[Saved entries]
━━━━━━━━

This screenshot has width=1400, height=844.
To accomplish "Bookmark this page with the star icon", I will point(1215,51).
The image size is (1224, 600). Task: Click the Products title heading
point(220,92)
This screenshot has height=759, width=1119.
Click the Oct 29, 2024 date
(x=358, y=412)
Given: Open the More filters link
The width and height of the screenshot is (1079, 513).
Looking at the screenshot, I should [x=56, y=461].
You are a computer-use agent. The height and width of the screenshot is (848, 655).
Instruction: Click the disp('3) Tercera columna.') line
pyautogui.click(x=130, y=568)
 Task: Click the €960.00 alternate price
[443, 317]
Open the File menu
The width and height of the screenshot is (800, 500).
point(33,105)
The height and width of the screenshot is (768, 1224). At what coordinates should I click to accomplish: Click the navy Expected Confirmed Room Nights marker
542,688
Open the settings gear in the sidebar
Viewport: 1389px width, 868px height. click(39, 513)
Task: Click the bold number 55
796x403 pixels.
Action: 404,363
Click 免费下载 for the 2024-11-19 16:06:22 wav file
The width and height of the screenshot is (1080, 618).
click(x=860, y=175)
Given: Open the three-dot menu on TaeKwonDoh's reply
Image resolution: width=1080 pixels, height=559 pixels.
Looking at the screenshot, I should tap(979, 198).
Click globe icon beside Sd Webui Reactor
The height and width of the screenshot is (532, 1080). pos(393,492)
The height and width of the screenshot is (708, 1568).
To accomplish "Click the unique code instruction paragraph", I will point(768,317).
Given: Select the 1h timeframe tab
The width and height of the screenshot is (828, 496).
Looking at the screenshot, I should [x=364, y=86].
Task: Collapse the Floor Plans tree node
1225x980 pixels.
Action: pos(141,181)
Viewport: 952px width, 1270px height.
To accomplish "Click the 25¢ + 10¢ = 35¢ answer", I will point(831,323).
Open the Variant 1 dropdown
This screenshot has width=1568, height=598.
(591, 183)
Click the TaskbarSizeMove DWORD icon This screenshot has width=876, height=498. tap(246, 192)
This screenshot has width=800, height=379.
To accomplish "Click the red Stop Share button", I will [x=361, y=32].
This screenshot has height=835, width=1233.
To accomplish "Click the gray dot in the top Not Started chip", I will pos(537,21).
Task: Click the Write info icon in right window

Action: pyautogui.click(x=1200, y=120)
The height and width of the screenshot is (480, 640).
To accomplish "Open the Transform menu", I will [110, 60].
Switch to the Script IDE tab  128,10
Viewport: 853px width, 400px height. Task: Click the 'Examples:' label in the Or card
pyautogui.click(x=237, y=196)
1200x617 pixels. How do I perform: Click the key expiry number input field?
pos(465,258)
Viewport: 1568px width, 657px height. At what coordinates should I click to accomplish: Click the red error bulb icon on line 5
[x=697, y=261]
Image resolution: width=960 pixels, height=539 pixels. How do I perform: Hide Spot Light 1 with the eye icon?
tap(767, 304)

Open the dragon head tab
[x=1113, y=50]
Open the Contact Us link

━━━━━━━━

▸ **Requirement**
Write the data out again in full. Match it word for word.

▸ **Your response**
This screenshot has width=1400, height=844.
To accomplish "Bookmark this page with the star icon", I will point(1215,51).
The image size is (1224, 600). Task: Click the Products title heading
point(220,92)
This screenshot has height=759, width=1119.
Click the Oct 29, 2024 date
(x=358, y=412)
Given: Open the More filters link
The width and height of the screenshot is (1079, 513).
Looking at the screenshot, I should [x=56, y=461].
You are a computer-use agent. The height and width of the screenshot is (848, 655).
Instruction: Click the disp('3) Tercera columna.') line
pyautogui.click(x=130, y=568)
 Task: Click the €960.00 alternate price
[443, 317]
Open the File menu
The width and height of the screenshot is (800, 500).
point(33,105)
The height and width of the screenshot is (768, 1224). At what coordinates should I click to accomplish: Click the navy Expected Confirmed Room Nights marker
542,688
Open the settings gear in the sidebar
Viewport: 1389px width, 868px height. click(39, 513)
Task: Click the bold number 55
796x403 pixels.
Action: 404,363
Click 免费下载 for the 2024-11-19 16:06:22 wav file
The width and height of the screenshot is (1080, 618).
click(x=860, y=175)
Given: Open the three-dot menu on TaeKwonDoh's reply
Image resolution: width=1080 pixels, height=559 pixels.
Looking at the screenshot, I should tap(979, 198).
Click globe icon beside Sd Webui Reactor
The height and width of the screenshot is (532, 1080). pos(393,492)
The height and width of the screenshot is (708, 1568).
To accomplish "Click the unique code instruction paragraph", I will point(768,317).
Given: Select the 1h timeframe tab
The width and height of the screenshot is (828, 496).
Looking at the screenshot, I should [x=364, y=86].
Task: Collapse the Floor Plans tree node
1225x980 pixels.
Action: pos(141,181)
Viewport: 952px width, 1270px height.
To accomplish "Click the 25¢ + 10¢ = 35¢ answer", I will point(831,323).
Open the Variant 1 dropdown
This screenshot has width=1568, height=598.
(591, 183)
Click the TaskbarSizeMove DWORD icon This screenshot has width=876, height=498. tap(246, 192)
This screenshot has width=800, height=379.
To accomplish "Click the red Stop Share button", I will [x=361, y=32].
This screenshot has height=835, width=1233.
To accomplish "Click the gray dot in the top Not Started chip", I will pos(537,21).
Task: Click the Write info icon in right window

Action: pyautogui.click(x=1200, y=120)
The height and width of the screenshot is (480, 640).
To accomplish "Open the Transform menu", I will [110, 60].
Switch to the Script IDE tab  128,10
Viewport: 853px width, 400px height. Task: Click the 'Examples:' label in the Or card
pyautogui.click(x=237, y=196)
1200x617 pixels. How do I perform: Click the key expiry number input field?
pos(465,258)
Viewport: 1568px width, 657px height. At what coordinates should I click to accomplish: Click the red error bulb icon on line 5
[x=697, y=261]
Image resolution: width=960 pixels, height=539 pixels. How do I perform: Hide Spot Light 1 with the eye icon?
tap(767, 304)

Open the dragon head tab
[x=1113, y=50]
Open the Contact Us link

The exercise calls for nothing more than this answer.